I usually contact print by putting graded Ilford gels in the negative carrier of my enlarger, but, it is a dichro enlarger so I could always just use Magenta or split grade or both.

Thanks again, Jay.
---------

Richard, if that's the combo you're using then I'm sure I can make it work! =)

Richard Wasserman
23-Sep-2011, 08:05
Thank you Shawn, you're very kind.

Shawn Dougherty
23-Sep-2011, 08:32
Your Chicago River Series is simply phenomenal...

Jay DeFehr
23-Sep-2011, 09:04
Your Chicago River Series is simply phenomenal...

Agreed!

If you have a dichro head, there's no reason to put a filter in the neg carrier. The dichro head gives you much finer control, and avoids dust/scratches, etc. on the contrast filter appearing on your print.

When you put your negative in the carrier, and project it onto your easel, put a piece of white paper in your easel, and add magenta filtration until the image is neutral gray. That should give you a good starting point for contrast filtration. Good luck!

Shawn Dougherty
23-Sep-2011, 09:17
I only make contact prints so it doesn't affect anything. I used to do the + mag but found the Ilford numbers simpler...

Thanks, Jay!

Jay DeFehr
23-Sep-2011, 09:31
Ah, contact printing! I see. Well, that throws out my suggestion for projecting on the easel, and it makes over development less critical, too. I wish I was printing today. Have fun.

Shawn Dougherty
13-Oct-2011, 07:53
Well, I've been doing some testing with the FP4+ as well as HP5+.

This scan is from FP4+, ended up using 10: 5: 1000 dilution at 7, 8, 9, 10 minutes. I think I like the print from the 8 minute time the best, printed with a grade 4 filter. Image was made on an overcast day, wet conditions, about 5 stops in the scene.

HP5+ is looking like 10 or 11 minutes for my N time, have not scanned any prints yet.

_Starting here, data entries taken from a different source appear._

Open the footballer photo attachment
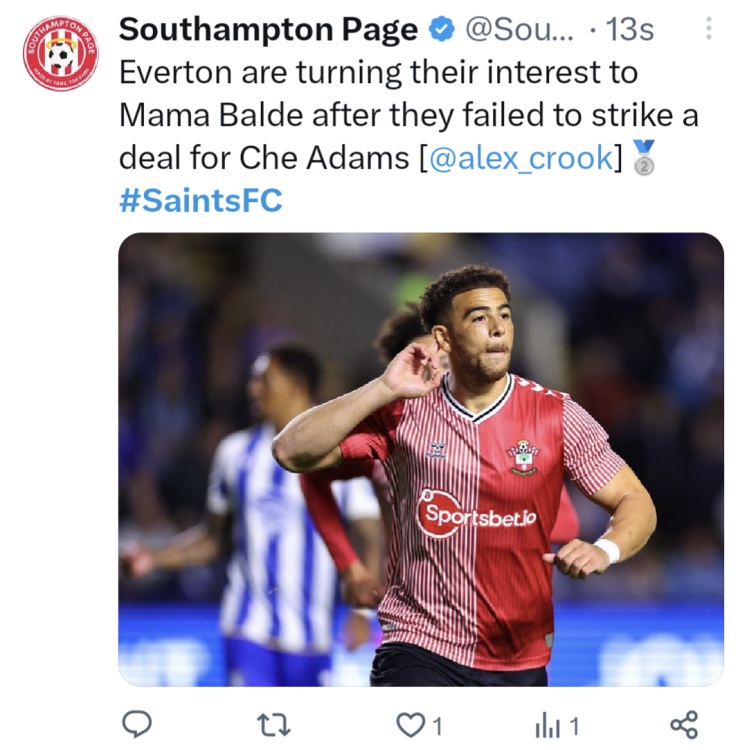Screen dimensions: 747x750 click(x=420, y=460)
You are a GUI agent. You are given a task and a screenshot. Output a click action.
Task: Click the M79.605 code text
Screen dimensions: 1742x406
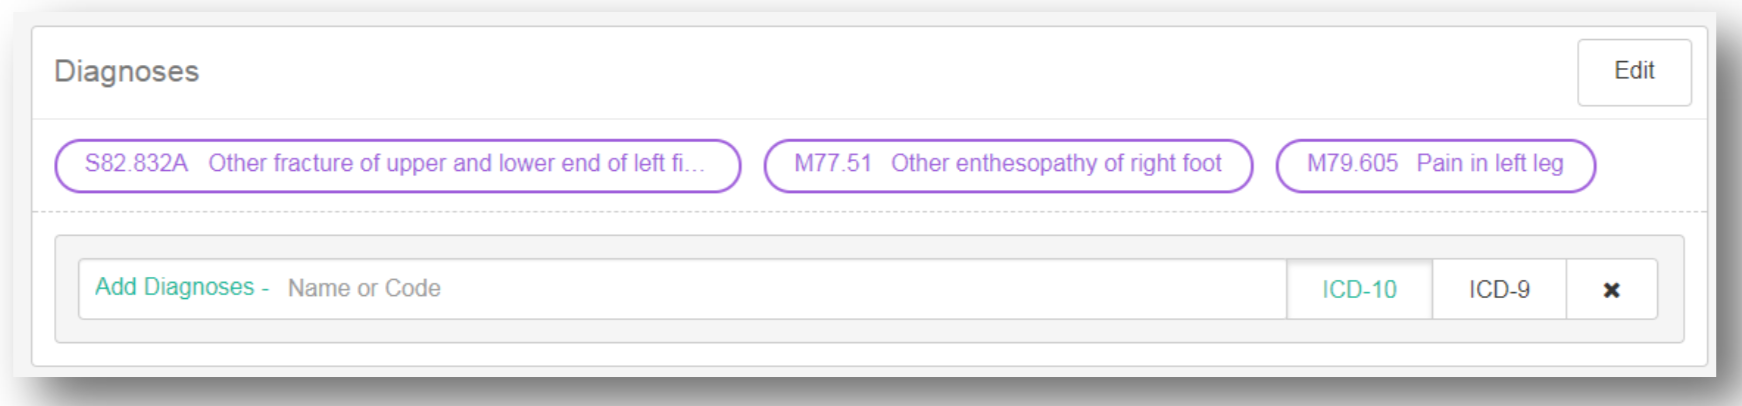1352,164
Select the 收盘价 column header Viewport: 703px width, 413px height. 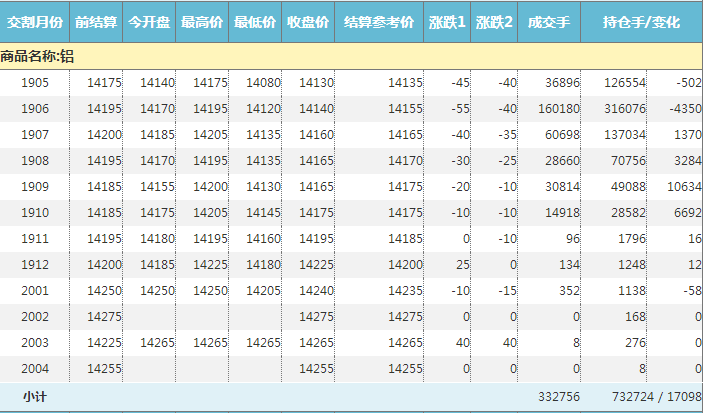tap(308, 21)
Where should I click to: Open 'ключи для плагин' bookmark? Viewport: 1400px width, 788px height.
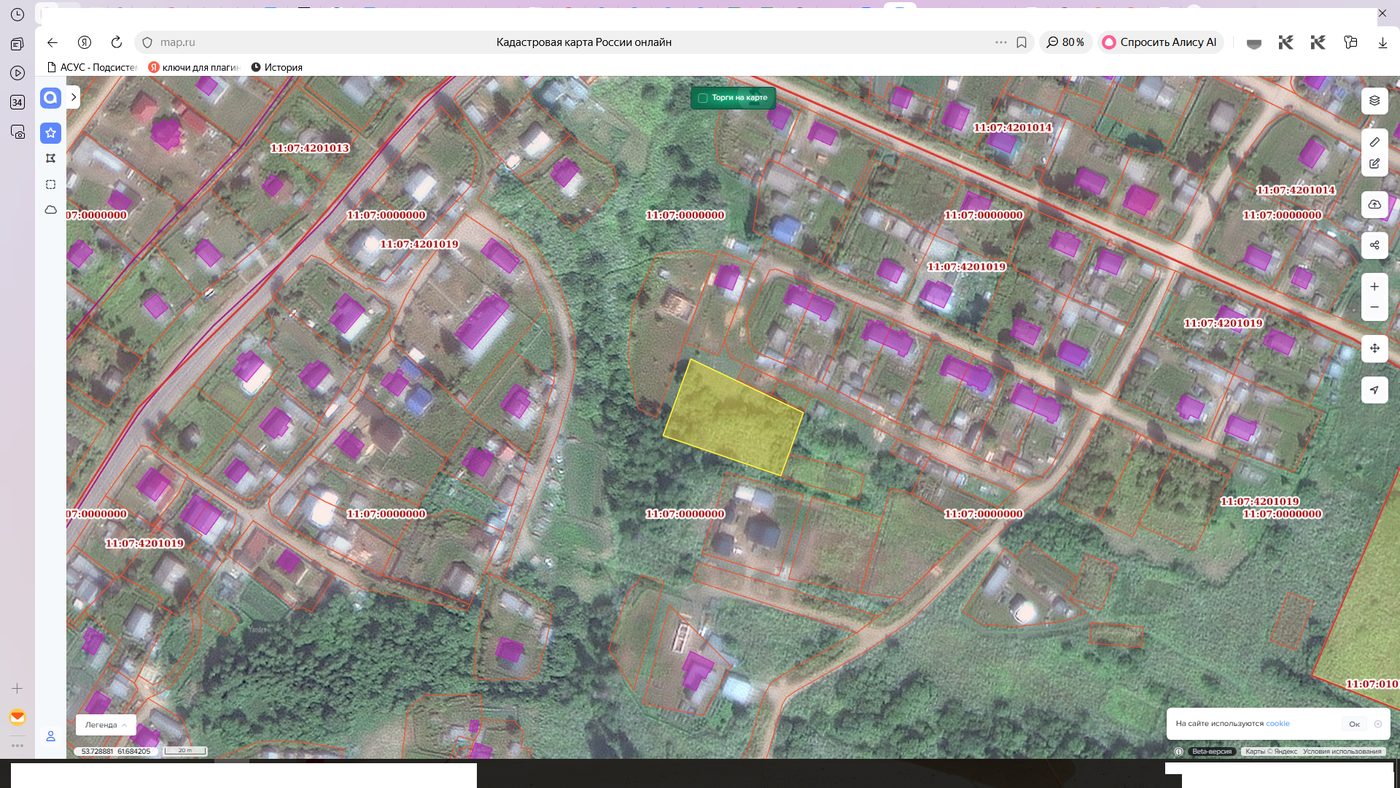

Thanks for all of the advice!

Shawn

Dennis
13-Oct-2011, 09:12
See if I can figure out how to attach a photo. This is an 8x10 FP4 neg that I processed in Pyrocat HD and then printed on Ilford MGWT fiber. It was an experiment for me just getting to know Pyrocat but I was very impressed with the result. Not sure if it comes across as a jpg but it has very good shadow detail and glowing highlights and is extremely sharp looking. I had to over sharpen the scan to try to get the same sense of clarity and sharpness. If my attachment doesn't attach then the image is here:
http://www.flickr.com/photos/13011986@N00/5716212056/in/photostream/lightbox/

Dennis

Ok so I see my image didn't attach. Maybe I am not allowed or maybe just dull witted.